4. Aux termes de l’article R. 631-1 du code de l’éducation, dans sa rédaction issue du décret n° 2024-747 du 5 juillet 2024 : « (…) III.-Les étudiants inscrits dans une formation relevant du 1° ou du 2° du I qui ne valident pas leur première année peuvent se réorienter ou, pour les étudiants inscrits dans une formation relevant du 1° du I, demander un redoublement. Cette réorientation ou ce redoublement ne peut être effectué au sein d’une première année d’un des parcours de formation mentionnés aux 1° et 2° du I. Le redoublement est effectué au sein de la mention de licence correspondante sans possibilité de suivre ni de valider les crédits ECTS relevant du domaine de la santé. En cas de validation de cette année de réorientation ou de redoublement, la poursuite d’études peut être effectuée en deuxième année d’une formation mentionnée au 1° du I (…) ».

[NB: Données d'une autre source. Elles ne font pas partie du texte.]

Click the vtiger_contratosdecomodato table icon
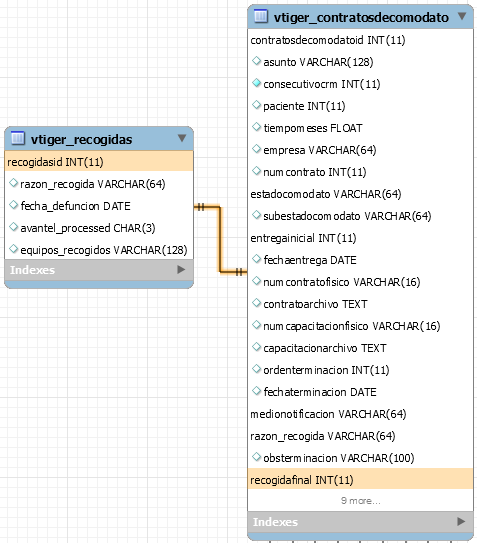 pyautogui.click(x=261, y=16)
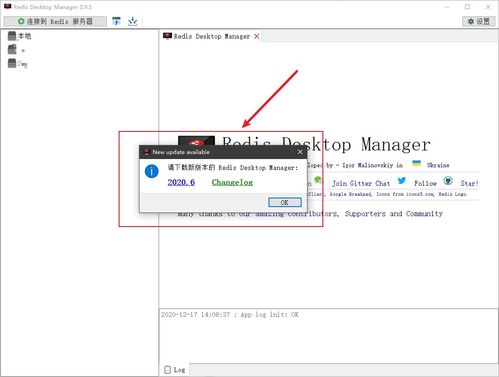Click the export connections download icon
This screenshot has width=499, height=377.
(x=133, y=21)

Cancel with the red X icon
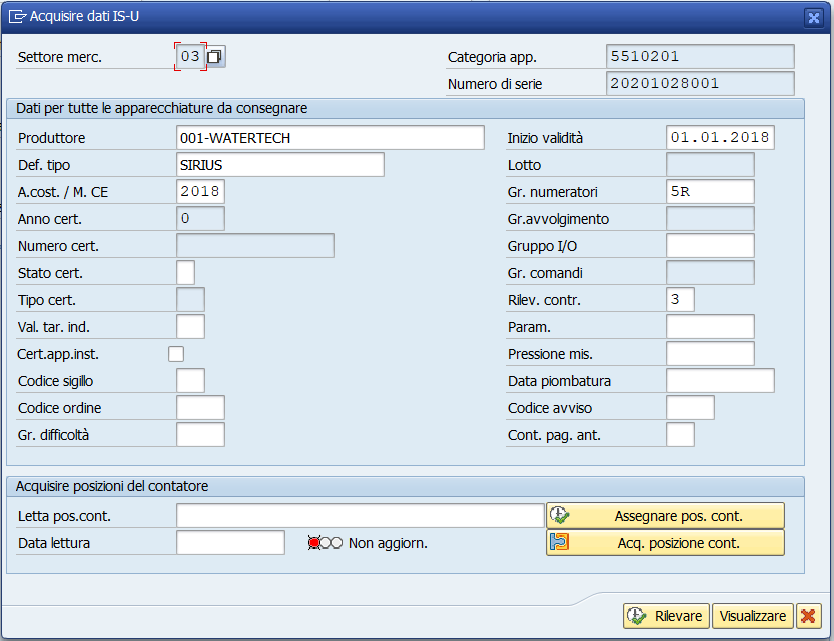(808, 616)
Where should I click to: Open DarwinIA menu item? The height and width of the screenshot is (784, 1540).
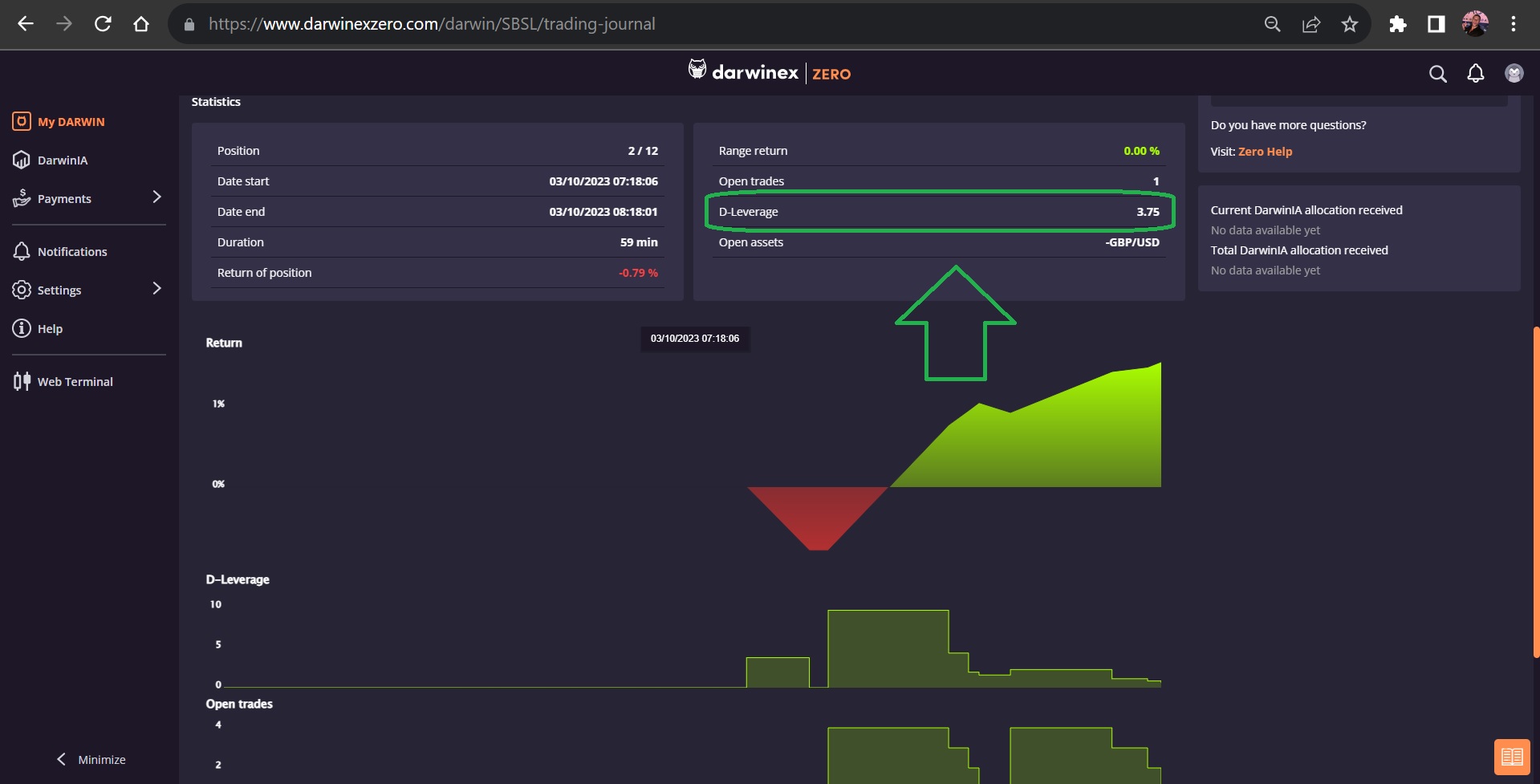coord(62,160)
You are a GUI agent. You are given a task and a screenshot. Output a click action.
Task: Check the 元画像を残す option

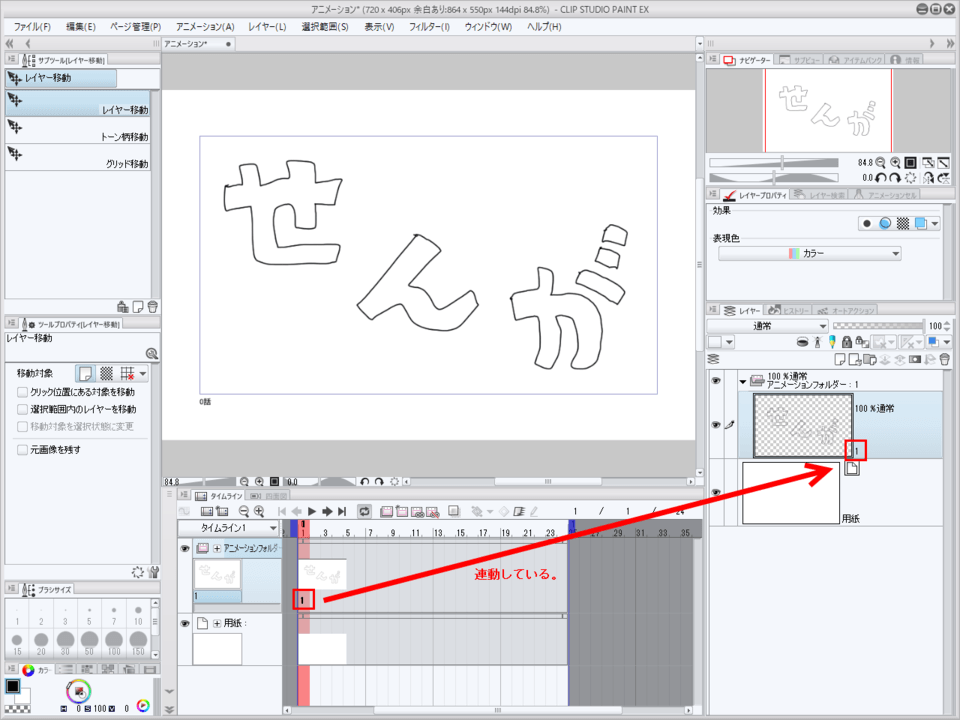[x=23, y=450]
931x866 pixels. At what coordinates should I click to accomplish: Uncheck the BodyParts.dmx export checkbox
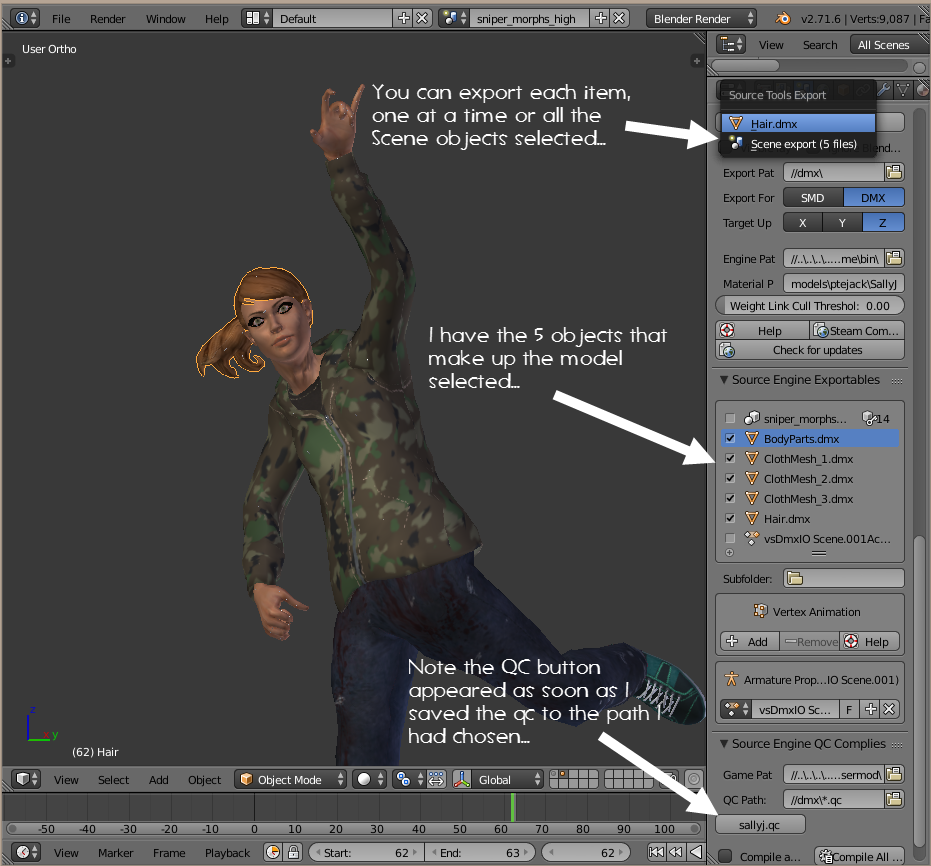pos(731,439)
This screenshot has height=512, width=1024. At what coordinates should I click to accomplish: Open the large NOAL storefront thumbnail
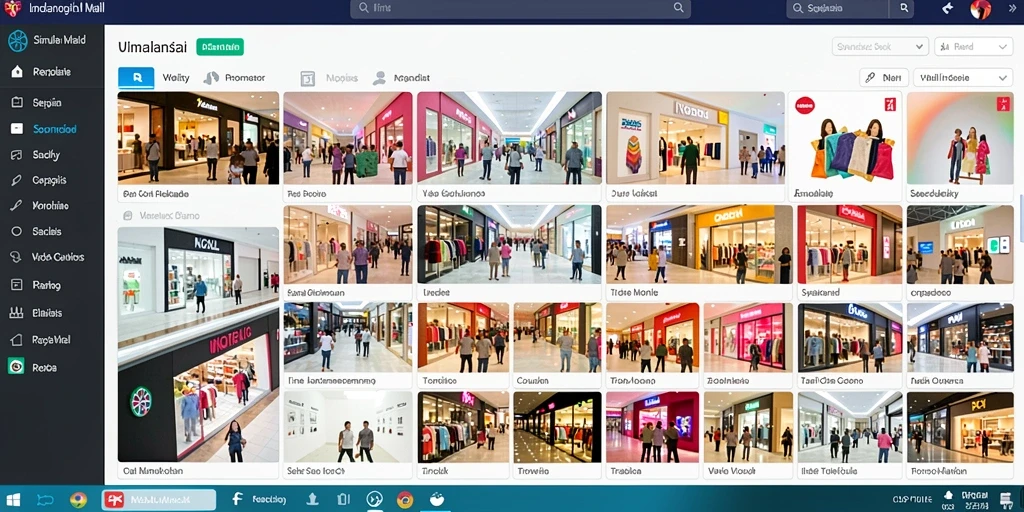[198, 272]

5. Aucun des moyens invoqués par Mme A… n’est propre, en l’état de l’instruction, à faire naître un doute sérieux quant à la légalité des délibérations litigieuses.
6. Il résulte de ce qui précède qu’il y a lieu de rejeter la requête de Mme A… en toutes ses conclusions hors la demande d’admission à l’aide juridictionnelle provisoire, sans qu’il soit besoin de se prononcer sur la condition d’urgence.
O R D ON N E :
Article 1er : Mme A… est admise à titre provisoire au bénéfice de l’aide juridictionnelle.
Article 2 : La requête de Mme A… est rejetée.
Article 3 : La présente ordonnance sera notifiée à Mme C… A… et à Sorbonne Université.
Fait à Paris le 23 décembre 2025.
Le juge des référés,
Signé
B. ROHMER
La République mande et ordonne au ministre de l’enseignement supérieur, de la recherche et de l’espace de France, en ce qui le concerne, ou à tous commissaires de justice à ce requis, en ce qui concerne les voies de droit commun contre les parties privées, de pourvoir à l’exécution de la présente ordonnance.